Snel, te snel naar zijn zin, schudde hij met zijn hoofd. ‘Nee, ik vroeg me meer af waarom die twee daar stonden.’ Niet goed wetend waar hij zijn vinger koest heen brengen, wees Ayudar naar een willekeurig punt. De lichte trilling in die beweging negeerde hij. Zenuwen, ze waren er negen van de tien keer als hij zich in de aanwezigheid van zoveel onbekende voelde. De lust om te weten wie hier de acteurs en de echte mensen waren nam hem traag in zijn bezit. Er was daar geen tijd voor. Zijn werk kon wachten tot morgen. Het moest een normale avond worden, hij moest een normale jongeman worden. Niet een of andere freak die zo graag wilde dat elk kwaad achter slot en grendel zat.
Floors ogen wendde zich af van hem, wat Ayudar opgelucht liet zichten, en ze volgden zijn vinger. Zwijgend nam ze de plek naast het spookhuis op, waar twee mensen over een tafel heen gebogen stonden. ‘We kunnen er gaan kijken.’
‘Als jij dat wil,’ leek de jongen het beste antwoord om te geven.
Onderweg gooide hij het stokje van zijn suikerspin weg. Tussen de kleine groep mensen die ook rond die witte tafel stonden- of in de rij voor het spookhuis- maakten zij samen zich een weg om een beter zicht te krijgen. Voor zijn ogen dansten verschillende kaarten zo snel dat het hem moeite kostte de zwart gehandschoende handen bij te houden. Een aantal werden in de lucht gegooid, vlug en handig opgevangen door een bleek gestalte, die ze terug op de tafel legde. Het ging net zo lang door totdat er nog maar een kaart overbleef en toen de goochelaar het omdraaide, riep het publiek als een man ‘ooh’.
‘Is dit uw kaart?’ Voorovergebogen naar een klein kind dat meer leunde op de tafel dan er echt bijstond, vroeg de goochelaar dat. Als antwoord klapte het kind in haar handen en glimlachte breed, wat de goochelaar zelf ook liet glimlachen. Onwillig had het een effect op Ayudar. Hij wist prima dat het geen echte magie was en dat het slechts een goedkope truc was die hij wilde achterhalen, het enthousiasme van het kind was magischer om te zien. De woorden in zijn hoofd herhalend die hij tegen Floor wilde zeggen, draaide hij zich om.

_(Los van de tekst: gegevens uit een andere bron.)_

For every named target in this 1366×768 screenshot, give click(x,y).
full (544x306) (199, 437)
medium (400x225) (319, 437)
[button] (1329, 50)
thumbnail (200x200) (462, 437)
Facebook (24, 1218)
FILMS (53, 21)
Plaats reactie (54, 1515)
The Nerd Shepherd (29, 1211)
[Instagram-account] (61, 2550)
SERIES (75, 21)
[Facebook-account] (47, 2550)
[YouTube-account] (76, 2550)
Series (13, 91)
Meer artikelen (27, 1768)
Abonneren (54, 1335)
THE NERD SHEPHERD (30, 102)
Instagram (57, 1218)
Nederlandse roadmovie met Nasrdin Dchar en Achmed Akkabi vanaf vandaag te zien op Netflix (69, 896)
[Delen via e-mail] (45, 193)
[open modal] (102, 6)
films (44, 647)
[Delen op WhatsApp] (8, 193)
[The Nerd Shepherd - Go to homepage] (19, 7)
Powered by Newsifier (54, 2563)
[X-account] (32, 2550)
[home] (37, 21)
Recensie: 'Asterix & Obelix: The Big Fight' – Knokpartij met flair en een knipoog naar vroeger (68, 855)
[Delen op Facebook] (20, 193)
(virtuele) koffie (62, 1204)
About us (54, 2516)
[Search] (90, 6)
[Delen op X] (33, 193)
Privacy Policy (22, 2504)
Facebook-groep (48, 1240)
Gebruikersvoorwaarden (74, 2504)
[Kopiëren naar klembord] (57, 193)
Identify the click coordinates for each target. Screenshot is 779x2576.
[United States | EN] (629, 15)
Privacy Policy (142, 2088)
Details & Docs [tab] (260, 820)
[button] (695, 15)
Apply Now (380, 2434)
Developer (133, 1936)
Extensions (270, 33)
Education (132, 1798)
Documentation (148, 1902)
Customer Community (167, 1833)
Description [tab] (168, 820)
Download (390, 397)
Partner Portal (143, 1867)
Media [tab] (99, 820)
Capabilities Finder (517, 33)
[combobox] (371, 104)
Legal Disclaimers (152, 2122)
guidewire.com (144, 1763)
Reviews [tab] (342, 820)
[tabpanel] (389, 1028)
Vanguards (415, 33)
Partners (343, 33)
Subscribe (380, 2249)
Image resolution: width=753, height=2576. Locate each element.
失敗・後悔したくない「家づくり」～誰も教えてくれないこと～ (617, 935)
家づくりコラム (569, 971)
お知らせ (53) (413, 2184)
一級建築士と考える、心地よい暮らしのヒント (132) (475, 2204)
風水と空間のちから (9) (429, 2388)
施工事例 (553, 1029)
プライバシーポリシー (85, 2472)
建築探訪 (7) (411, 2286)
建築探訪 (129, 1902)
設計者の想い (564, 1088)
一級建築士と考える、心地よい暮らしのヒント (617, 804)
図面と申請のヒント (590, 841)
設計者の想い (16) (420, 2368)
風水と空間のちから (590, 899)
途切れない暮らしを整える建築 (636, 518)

Het enige wat hij zag was een dikke man die zijn ogen gericht had op het spektakel bij de tafel. Met gefronste wenkbrauwen speurde hij de menigte af, maar nergens was het suikerspin roze te vinden. Hij draaide om zijn eigen as heen, bleef kijken naar hoe de goochelaar en hij nam aan de assistent verder gingen met hun act, voordat hij met een schrok bedacht waar hij naar keek.
De lijn tussen Ayudar baan en zijn Ayudars leven werd dunner en dunner naarmate hij het tweetal in zich om nam. In stilte sloeg hij zichzelf wel duizend keer voor zijn hoofd. De bleke huid, die onnatuurlijk was, zou echt wel op moeten vallen, evenals de dreadlocks onder de hoge hoed van de goochelaar. ‘Rico en Enojado,’ murmelde hij voor zichzelf uit, hopend dat zijn blik niets verraden van zijn gevoelens. Hij had de acteurs gevonden. Hij had gevonden wat hij wilde vinden.
Hij wist niet hoe hij moest handelen.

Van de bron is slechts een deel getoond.